Sanitization Example
Sanitization transforms a value.
function normalizeEmail(email) {
return email.trim().toLowerCase();
}
const email = normalizeEmail(" ASHA@example.COM ");
console.log(email); // asha@example.comThis is useful for consistent storage and comparison.
But sanitization should not replace validation.
After normalizing, still validate the result.
function isLikelyEmail(email) {
return /^[^\s@]+@[^\s@]+\.[^\s@]+$/.test(email);
}
const email = normalizeEmail(input.value);
if (!isLikelyEmail(email)) {
showError("Enter a valid email address.");
}Prefer Allow Lists
An allow list defines what is allowed.
const allowedSortFields = new Set(["name", "price", "createdAt"]);
function getSortField(value) {
if (allowedSortFields.has(value)) {
return value;
}
return "createdAt";
}This is usually safer than trying to list every bad value.
Bad-value lists are easy to miss.
Good-value lists are easier to reason about.
Validate on the Server
Frontend validation improves user experience.
It does not protect the server by itself.
Users can change browser code, disable JavaScript, edit requests, or call your API directly.
Always validate important rules on the server too.
Frontend validation is helpful for:
- quick feedback
- fewer accidental bad requests
- better form messages
Server validation is required for:
- authorization
- payment amounts
- account ownership
- roles and permissions
- database writes
Validate Data from APIs
Do not assume an API response has the exact shape you expected.
function parseUser(data) {
if (
typeof data !== "object" ||
data === null ||
typeof data.id !== "string" ||
typeof data.name !== "string"
) {
throw new Error("Invalid user response");
}
return {
id: data.id,
name: data.name,
};
}This kind of checking protects your UI from broken or unexpected data.

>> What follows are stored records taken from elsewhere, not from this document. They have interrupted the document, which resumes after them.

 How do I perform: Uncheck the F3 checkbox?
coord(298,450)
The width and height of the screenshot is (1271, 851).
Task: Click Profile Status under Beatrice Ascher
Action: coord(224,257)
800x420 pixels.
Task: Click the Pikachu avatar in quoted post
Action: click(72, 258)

In larger apps, teams often use validation libraries to define schemas.
Encode Values for URLs
When building URLs, use the platform APIs.
const params = new URLSearchParams({
search: searchInput.value,
page: "1",
});
const response = await fetch(`/api/products?${params.toString()}`);URLSearchParams handles URL encoding.
Avoid manually joining query strings with raw user input.
Do Not Trust Hidden Inputs
Hidden form inputs are still user-controlled.
<input type="hidden" name="role" value="user">A browser user can edit this value before submitting.
Never rely on hidden inputs for permissions, prices, user IDs, or ownership checks.
The server should decide those values from trusted data.
Common Mistakes
Do not only validate in the browser.
Do not confuse trimming a value with making it safe everywhere.
Do not use one sanitizer for every output context.
Do not accept unexpected object properties without thinking about how they are used.
Do not rely on hidden fields for security decisions.
Summary
Validation decides whether input is acceptable.
Sanitization cleans or normalizes input.
Use allow lists, validate important rules on the server, and use built-in APIs like URLSearchParams for encoding.